Command-line backup for VMWare Fusion Virtual Machines

If you have a bunch of VMWare Fusion virtual machines running, you can suspend them programmatically using vmrun and rsync them to a mounted volume. Then, with the copy completed, you can resume the virtual machines.

#!/bin/bash

BACKUPDIR=/Volumes/Backup/VMs

/Library/Application\ Support/VMware\ Fusion/vmrun list | tail -n +2 | while read VM
do
  echo "Suspending $VM"
  time /Library/Application\ Support/VMware\ Fusion/vmrun -T fusion suspend "$VM"
  echo "Suspended $VM"
  
  DIR=`dirname "$VM"`
  echo "Rsyncing $DIR"
  rsync -av "$DIR" "$BACKUPDIR"
 
  echo "Resuming $VM"
  time /Library/Application\ Support/VMware\ Fusion/vmrun -T fusion start "$VM"
  echo "Resumed $VM"
done

Note: this hung on Windows VMs until I updated VMWare Tools to the latest version on the guest. The above is currently working on Fusion 3.1 for RHEL5 and Windows 2008 R2 Server guests.

[ Submitted by John on Tue, 2010-06-08 14:28. | | ]

Solution to 100% CPU Usage by Linux Guest on VMWare Fusion

As part of my testing setup, I have an Intel Mac Pro with Mac OS X 10.6 Server (which runs with the 64-bit kernel) on which I run VMWare Fusion 3.0.1 and several Red Hat virtual machines.

I noticed that even at idle, each VM was taking up a high amount (like 100%!) of a CPU core. Additionally, on one VM top was displaying in near-real-time, which was kind of neat but I doubt the intended behavior. Because of this, I suspected the time management in the kernel was off.

Sure enough, Timekeeping Best Practices for Linux Guests has some hints, and for more information than you'll ever want, try Timekeeping in VMWare Virtual Machines (I was particularly interested in the Clocksource Kernels section).

Making the following modification to /etc/grub.conf on RHEL5 brought my CPU usage down from 100% to barely noticeable:

Before:

kernel /vmlinuz-2.6.18-164.11.1.el5 ro root=/dev/VolGroup00/LogVol00 rhgb quiet

After:

kernel /vmlinuz-2.6.18-164.11.1.el5 ro root=/dev/VolGroup00/LogVol00 rhgb divider=10

I took out quiet because I like to see what's happening when the system boots.

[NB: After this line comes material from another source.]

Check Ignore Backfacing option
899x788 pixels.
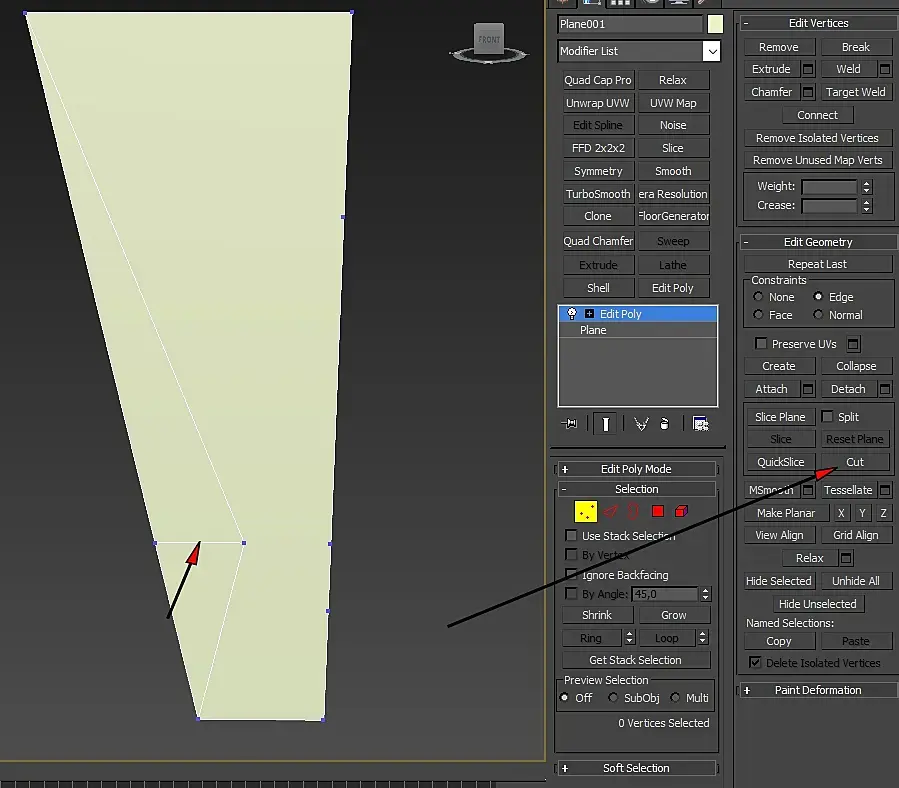[572, 575]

The Note on RHEL 5.4 or CentOS and divider=10 mentions that you do not need this for RHEL 5.4 for accurate timekeeping, but you do need it to prevent the excessive CPU use.

I also modified /etc/ntp.conf as described in the above article, adding

tinker panic 0

to the top of the file and commenting out the following lines:

# Undisciplined Local Clock. This is a fake driver intended for backup
# and when no outside source of synchronized time is available.
#server 127.127.1.0
#fudge 127.127.1.0 stratum 10

My VMs are down from 100 percent CPU use to practically zero. Think of the energy savings!